Feature Extraction vs Fine-tuning

  • Feature Extraction: Freeze backbone, train only classifier. Faster, less memory, good for very small datasets.
  • Fine-tuning: Update all/some layers. Slower, more memory, better for larger datasets or different domains.

Why Transfer Learning?

Benefits: - ✅ Faster training (hours vs days) - ✅ Better performance with limited data - ✅ Leverage pre-trained features - ✅ Reduced computational cost

When to use: - Small datasets - Similar task/domain - Limited computational resources - Quick prototyping

Two Main Approaches

1. Feature Extraction (Frozen Backbone)

Idea: Use pre-trained model as fixed feature extractor

import torch
import torch.nn as nn
import torchvision.models as models

# Load pretrained model
model = models.resnet18(pretrained=True)

# Freeze all parameters
for param in model.parameters():
    param.requires_grad = False

# Replace final layer
num_features = model.fc.in_features
model.fc = nn.Linear(num_features, 10)  # 10 classes

# Only final layer will be trained
print("Trainable parameters:")
for name, param in model.named_parameters():
    if param.requires_grad:
        print(f"  {name}")

2. Fine-Tuning (Update All/Some Layers)

Idea: Update pre-trained weights with small learning rate

import torch.optim as optim

# Load pretrained model
model = models.resnet18(pretrained=True)

# Replace final layer
num_features = model.fc.in_features
model.fc = nn.Linear(num_features, 10)

# Different learning rates for different parts
optimizer = optim.SGD([
    {'params': model.fc.parameters(), 'lr': 1e-3},           # New layer
    {'params': model.layer4.parameters(), 'lr': 1e-4},       # Last block
    {'params': model.layer3.parameters(), 'lr': 1e-5},       # Earlier layers
], momentum=0.9)

Complete Transfer Learning Example

Feature Extraction

import torch
import torch.nn as nn
import torch.optim as optim
from torchvision import models, transforms, datasets
from torch.utils.data import DataLoader

# 1. Data preparation
transform = transforms.Compose([
    transforms.Resize(256),
    transforms.CenterCrop(224),
    transforms.ToTensor(),
    transforms.Normalize([0.485, 0.456, 0.406], [0.229, 0.224, 0.225])
])

train_dataset = datasets.ImageFolder('data/train', transform=transform)
val_dataset = datasets.ImageFolder('data/val', transform=transform)
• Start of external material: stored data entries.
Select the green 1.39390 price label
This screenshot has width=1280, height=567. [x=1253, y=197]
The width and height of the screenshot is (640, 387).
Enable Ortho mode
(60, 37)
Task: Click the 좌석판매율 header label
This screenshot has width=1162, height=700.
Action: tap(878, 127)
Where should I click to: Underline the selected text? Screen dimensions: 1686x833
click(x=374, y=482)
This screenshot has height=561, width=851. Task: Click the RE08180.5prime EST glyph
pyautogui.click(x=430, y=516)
train_loader = DataLoader(train_dataset, batch_size=32, shuffle=True)
val_loader = DataLoader(val_dataset, batch_size=32, shuffle=False)

# 2. Load pretrained model
model = models.resnet50(pretrained=True)

# 3. Freeze backbone
for param in model.parameters():
    param.requires_grad = False

# 4. Replace classifier
num_classes = len(train_dataset.classes)
model.fc = nn.Sequential(
    nn.Dropout(0.5),
    nn.Linear(model.fc.in_features, num_classes)
)

# 5. Setup training
device = torch.device('cuda' if torch.cuda.is_available() else 'cpu')
model = model.to(device)

criterion = nn.CrossEntropyLoss()
optimizer = optim.Adam(model.fc.parameters(), lr=0.001)

# 6. Train
def train_epoch(model, loader, criterion, optimizer, device):
    model.train()
    total_loss = 0
    correct = 0
    total = 0

    for data, target in loader:
        data, target = data.to(device), target.to(device)

        optimizer.zero_grad()
        output = model(data)
        loss = criterion(output, target)
        loss.backward()
        optimizer.step()

        total_loss += loss.item()
        _, predicted = output.max(1)
        total += target.size(0)
        correct += predicted.eq(target).sum().item()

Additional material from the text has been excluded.